Por el momento, el Estado nacional sigue manteniendo un sistema de subsidios y ahora el gobierno de la Ciudad de Buenos Aires anuncia que en el presupuesto porteño del próximo año están contempladas las partidas para otorgar una ayuda adicional que reduciría la indigencia (que es mínima en la Capital) a cero y mejoraría los ingresos de las familias que no alcanzan a superar la línea de pobreza (el 13 por ciento de la población metropolitana). Aunque las cifras varían según los casos, el programa titulado “ciudadanía porteña” contempla un subsidio mensual que rondará los 250 pesos por familia. Ningún subsidio, por supuesto, puede reemplazar el ingreso de un salario ganado por cada persona en aptitud de ocupar un empleo legal y digno, pero la asistencia aunque precaria es buen recurso para la emergencia. Dado que la Ciudad tiene un importante caudal de ingresos legítimos, suena auspicioso el anuncio de ejercer la solidaridad con los más desamparados.
De todos modos, queda a la vista el fondo del problema esencial: cuando se trata de recuperar la equidad en la distribución de la riqueza, ¿quién le pone el cascabel al gato? En tanto no haya respuesta valedera y precisa, las estadísticas pueden ir o venir y las elecciones pasarán, como otras tantas precariedades de la realidad nacional. También de la internacional, porque al mediodía de ayer el barrio más pobre de Nueva Orleans volvía a inundarse por la rotura del dique que debía protegerlo. La pobreza fue la primera en inundarse, pero en las horas siguientes los demás diques comenzaron a ceder y eso que el huracán Rita todavía no había tocado tierra.

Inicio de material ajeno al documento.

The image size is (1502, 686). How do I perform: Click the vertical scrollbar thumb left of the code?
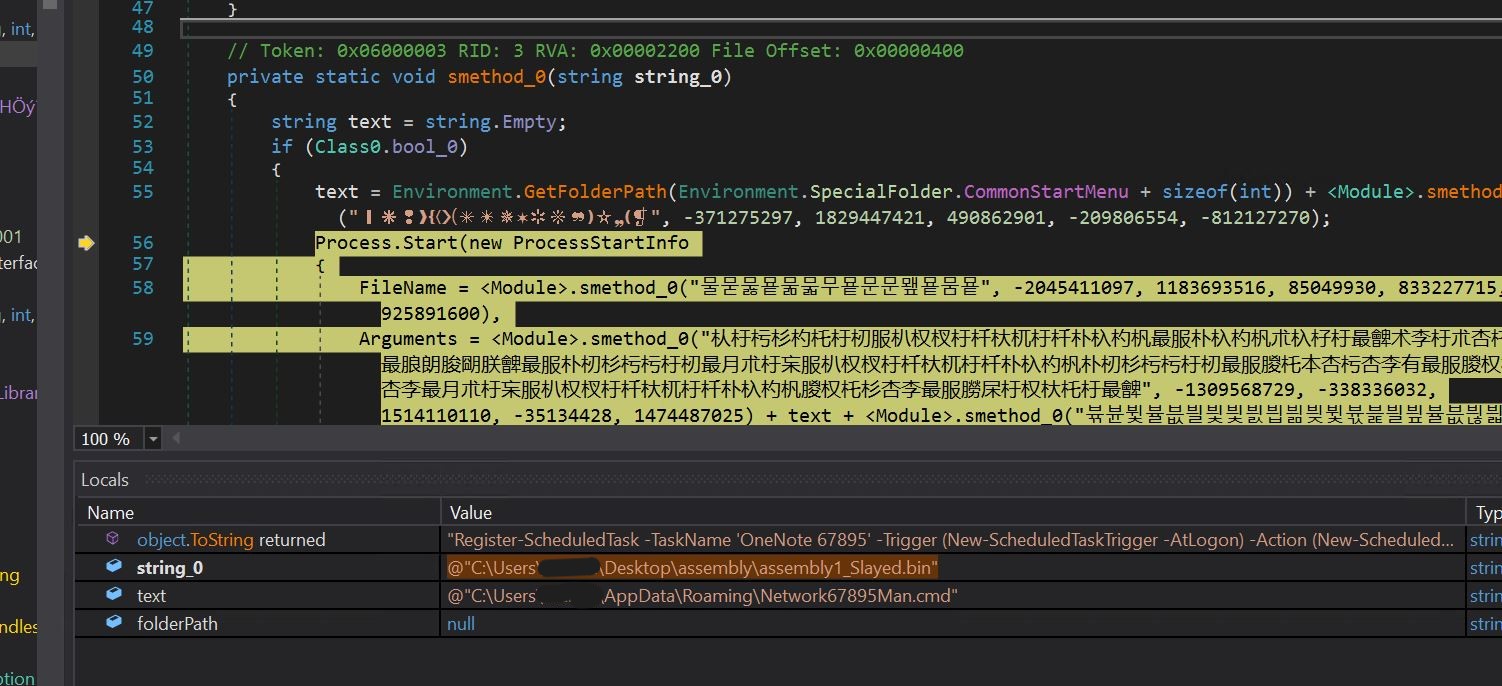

Los conservadores de la estirpe de Bush consideran “naturalmente” precaria la vida de una parte de la especie humana, sea por las guerras o por las iracundias del medio ambiente, maltratado primero por los que pueden, por ahora, escapar primero de las consecuencias de su irresponsabilidad con el hábitat de todos. Por más que hablen de la equidad, les importa poco la suerte de los “perdedores” y, si no fuera escandaloso, seguro que catalogarían como “inviables” a los excluidos. Y lo dirían en tono doctoral, con el ceño fruncido de tanto estudiar y pensar, para consumo de audiencias masivas. ¿Y si un día los precarios reales tomaran la palabra? Pondrían fin, con seguridad, a tantas precariedades que hoy preocupan a muchos, aun a los que pisan tierra firme y seca.